“As the Leaving Cert kicks off this week, I can’t deny that my stomach churns at the thought of sitting my own back in 1999! I feel for the kids who don’t feel ready, the ones who are dreading it and even the ones who are destined to ace it but are a ball of anxiety under the pressure.”

What I dread most for those students though, is the doubt, the nagging feeling that if they don’t “do enough” if they don’t get the points they need, if the exam just doesn’t go the way they’d hoped, for no particular reason, that it’s over. Their careers ended before they’ve even begun, their dreams gone.

Because it isn’t true. Dreams have a way of coming true because, as Disney as it sounds, belief – and in this case self-belief – and grit determination, is all you really need.

I was never a great student, mostly because I didn’t have any interest in anything but English and so, it was a struggle for me to study. All I wanted to do was write! So, whether it was Irish, or Maths, or Geography class – the vast majority of the time I was hiding down the back writing a poem for someone who had just had their heart broken or a short story inspired by someone I had met through my part-time job or just generally jotting down ideas on something that might be useful for me in an essay in the future.

I LOVED to write – and my dream had always been to become a published writer – an author and a ‘jernalist’ (as I spelt it in my Second Class copybook back in 1988!).

I had a goal, I was determined, but no matter how hard I tried – and I promise you I did try – I just didn’t have what it took to get the 480 points that I needed back then, to go to study Journalism at University. What I did get however, was accepted onto a PLC Diploma level course in Colaiste Dhulaigh, in Coolock, Dublin. I had to present my portfolio of work, pass an interview, and get a certain number of honours and pass grades to get in, and as it turned out I had what it took to do that.

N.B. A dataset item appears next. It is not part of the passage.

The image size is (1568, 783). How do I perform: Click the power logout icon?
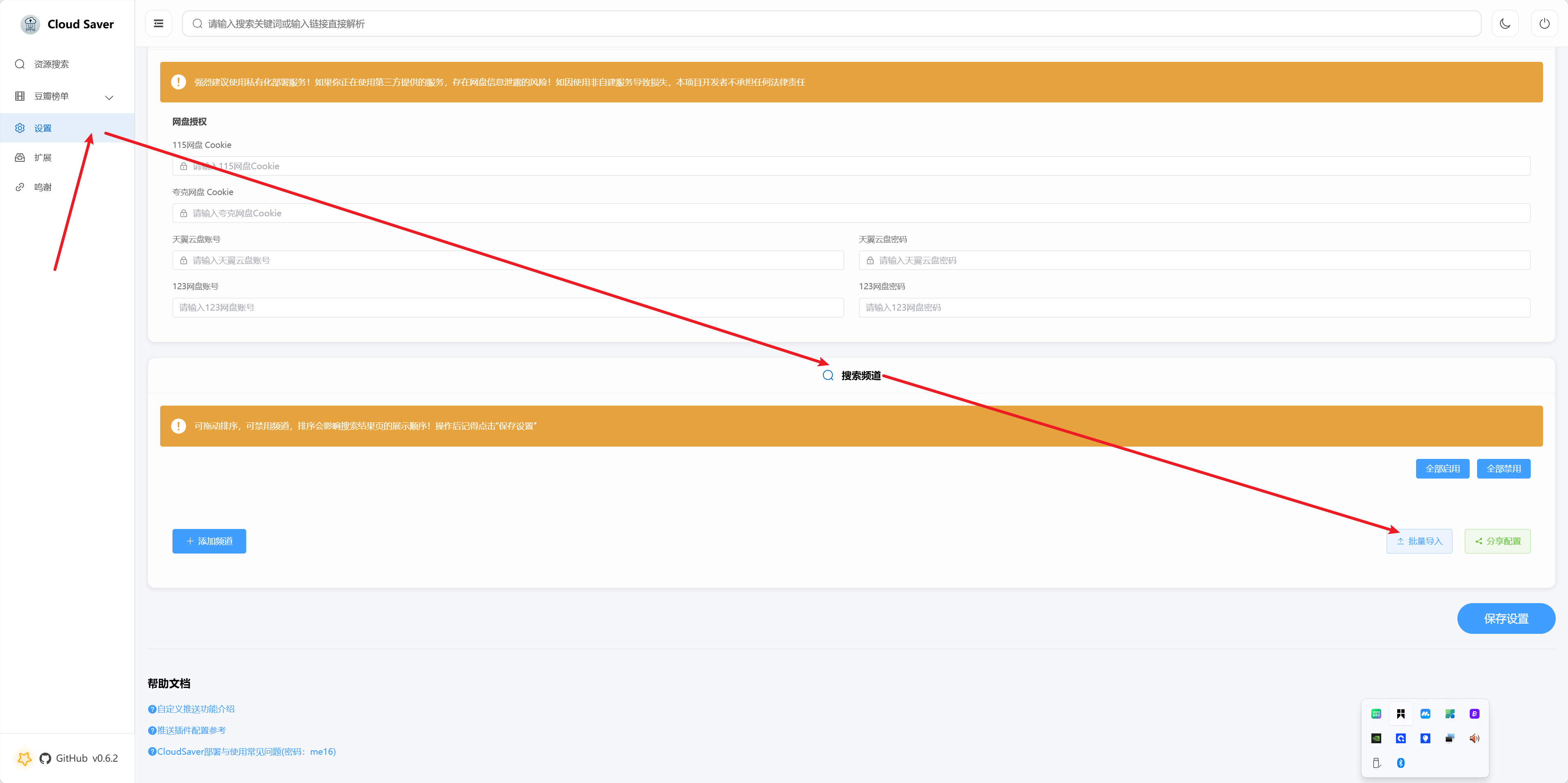(1544, 24)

I put everything into that portfolio, interviews, what I considered to be a wide variety of writing styles, thought pieces – my heart, genuinely, and I excelled on that course with more distinction grades than I ever dreamt of and why? Because I loved it! It felt like me, it fed my soul, it was everything I had hoped it would be and it made me excited, every single day, to think that I would one day (despite what my Leaving Cert results might have implied) become exactly what I had dreamed of.

I went on from that course to University in the UK where I finished with a 2:1 Degree in Journalism and Editorial Design. After that I took the NCTJ (the National Certificate for the Training of Journalists) and during that year I got my first real job on a newspaper! I lived in England for four years and moved home for a Senior Reporter’s position and I worked my way up over the following years, through the ranks, to finally become that newspaper group’s Editor.

I was literally then living my dream.

And it was because of that, the opportunities I’d been given to work at more levels in journalism that I’d ever expected, that I was able to move on and realise my next dream – to become a published author and set up my own publishing company, which is now 10 years old!

I am not, I hope you know, saying any of this to blow my own trumpet. In fact, I don’t think I’ve ever said that I’ve “excelled” at anything, but I am stepping out of my own comfort zone to say, for what it’s worth, that points are not everything. The Leaving Cert is not everything – it is so far from it, so whatever our Leaving Certs do today and tomorrow and over the next couple of weeks, I hope they don’t stop doing one thing – dreaming – because even if that results paper doesn’t tell them what they want when the day comes, there is always a plan.

Success is so much more than numbers, whether they are points or pounds. It is possible to really love what you do, every, single day, and when what you do matters to more people than you, it’s priceless.

If I’d believed, for one second back in 1999, that my 260 points meant I couldn’t do what I so desperately wanted to, then I wouldn’t have even tried – and if I hadn’t had the support at home and at college, and later from my future employers, then I wouldn’t have had a chance.

At the end of the day, as the old saying goes, “where there is a will, there’s a way,” and if you already know that yours will see you taking whatever path you need to, to fulfil your dreams, then you won’t be long realising that your only failure could ever have been to underestimate yourself.